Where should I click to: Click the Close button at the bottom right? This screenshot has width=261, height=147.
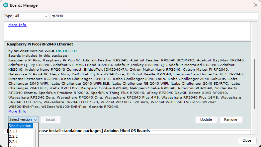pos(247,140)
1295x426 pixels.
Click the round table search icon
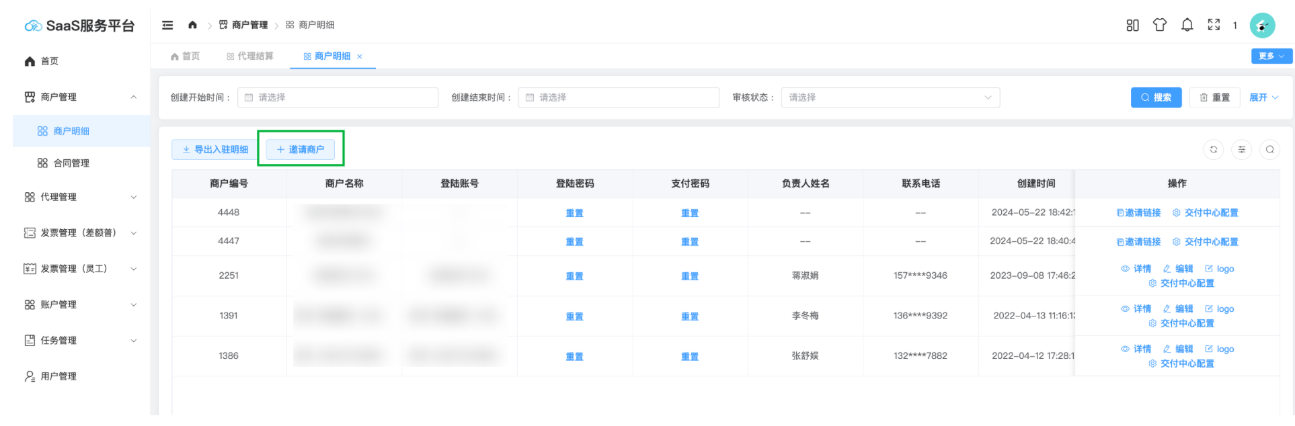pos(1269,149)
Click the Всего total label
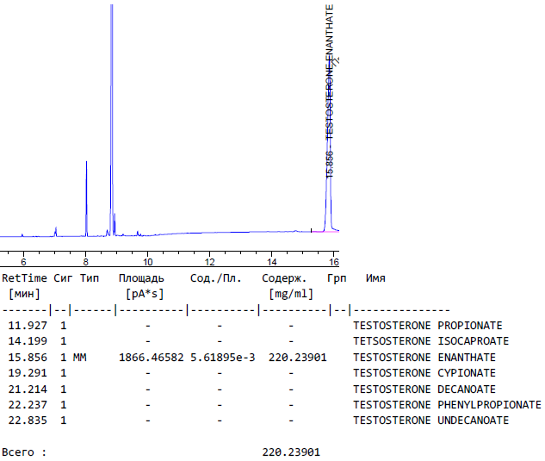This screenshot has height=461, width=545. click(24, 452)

════════

* INSTRUCTIONS FOR THE TASK
Quote every record above exactly, omitting any pictures they contain.

* EXERCISE SOLUTION
Where should I click to: Click the Close button at the bottom right? This screenshot has width=261, height=147.
pos(247,140)
1295x426 pixels.
Click the round table search icon
pos(1269,149)
Click the Всего total label
This screenshot has height=461, width=545. click(24, 452)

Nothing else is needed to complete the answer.